Cuando Eric se marcha, le digo adiós con la mano. Confío en él. Quiero confiar en él. Sé lo importante que soy en su vida y estoy segura de que no me decepcionará.

Marta pasa a recogerme y sonrío. Me monto en su coche y nos sumergimos en el tráfico de Múnich.

Llegamos hasta una elegante tienda. Aparcamos el coche, y cuando entramos, veo que es la tienda de Anita, la amiga de Marta que estuvo con nosotras en el bar cubano. Tras elegir varios vestidos, a cuál más bonito y más caro, cuando entramos en el espacioso e iluminado probador cuchichea:

—Tengo que comprarme algo sexy para la cena de pasado mañana.

—¿Tienes una cena con un churri?

—Sí —dice riendo Marta.

—¡Vaya!, ¿y con quién es esa cena?

Divertida, Marta me mira y murmura:

—Con Arthur.

—¿Arthur?, ¿el camarero buenorro?

—Sí.

—¡Guau, genial! —aplaudo.

—Decidí seguir tu consejo y darle una oportunidad. Quizá salga bien, quizá no, pero mira, nunca podré decir que ¡no lo intenté!

—¡Olé, mi chica...! —exclamo, alegre.

Se prueba varios vestidos y al final se decide por uno azul eléctrico. Marta está guapísima con él. De pronto, una voz llama mi atención. ¿Dónde he oído yo esa voz? Salgo del probador y me quedo sin habla. A pocos metros de mí tengo a la persona que he deseado echarme a la cara en estos últimos meses hablando con otra mujer: Betta. La sangre se me enciende y mi sed de venganza me atenaza.

Sin poder contener mis impulsos más asesinos, voy hacia ella y, antes de que Betta pueda reaccionar, ya la tengo cogida por el cuello y siseo en su cara:

—¡Hola, Rebeca!, ¿o mejor te llamo Betta?

Ella se queda blanca como el papel, y su amiga aún más. Está asombrada. No esperaba verme aquí y menos todavía que yo reaccionara así. Soy pequeña, pero matona, y esa imbécil se va a enterar de quién soy yo. Anita, al vernos, se dirige a nosotras. Pero no dispuesta a soltar a mi presa, la meto en un probador.

—Tengo que hablar con ella. ¿Nos dais un momento?
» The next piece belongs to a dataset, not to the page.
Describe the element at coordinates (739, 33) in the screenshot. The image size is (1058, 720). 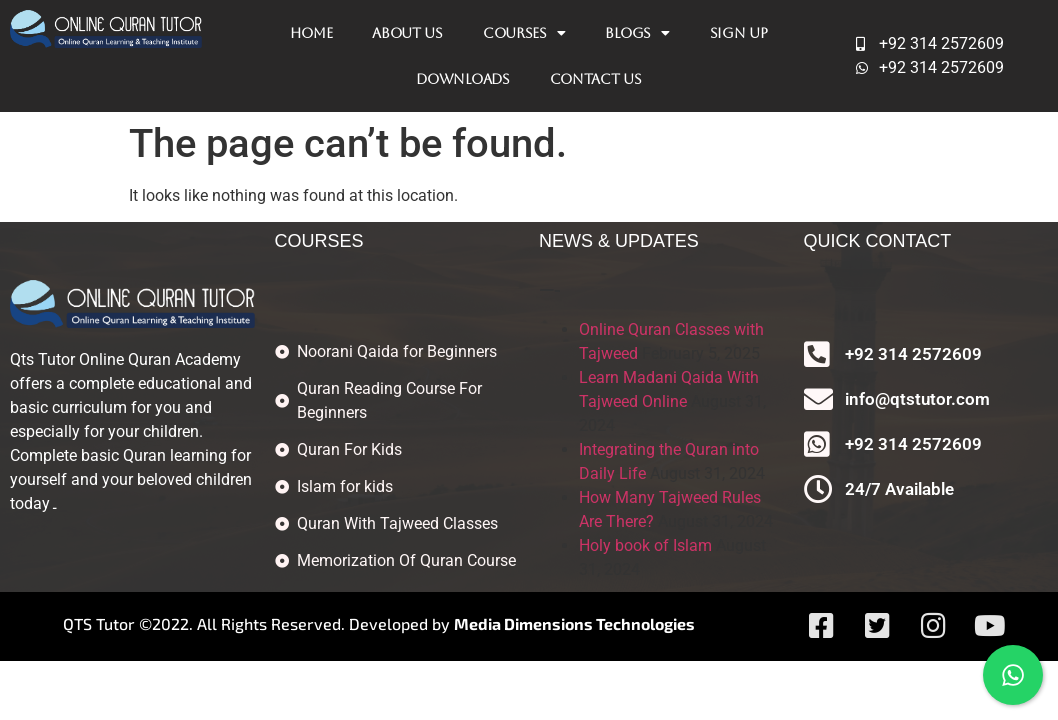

Cierro la puerta del probador, y Betta me mira, horrorizada. No tiene escapatoria. Sin más, le suelto una bofetada que le gira la cara.

—Esto para que aprendas, y esto —digo, y le doy otra bofetada con la mano bien abierta— por si todavía no has aprendido.

Betta grita. Anita grita. La amiga de Betta grita. Todas gritan y aporrean la puerta, y yo, dispuesta a darle su merecido a esta sinvergüenza, le retuerzo un brazo, la hago caer de rodillas ante mí y suelto:

—No soy agresiva ni mala persona, pero cuando lo son conmigo, soy la peor. Me convierto en una bicha muy..., muy mala. Y lo siento, chata, pero tú solita has despertado el monstruo que hay en mí.

—Suéltame..., suéltame que me haces daño —grita Betta desde el suelo.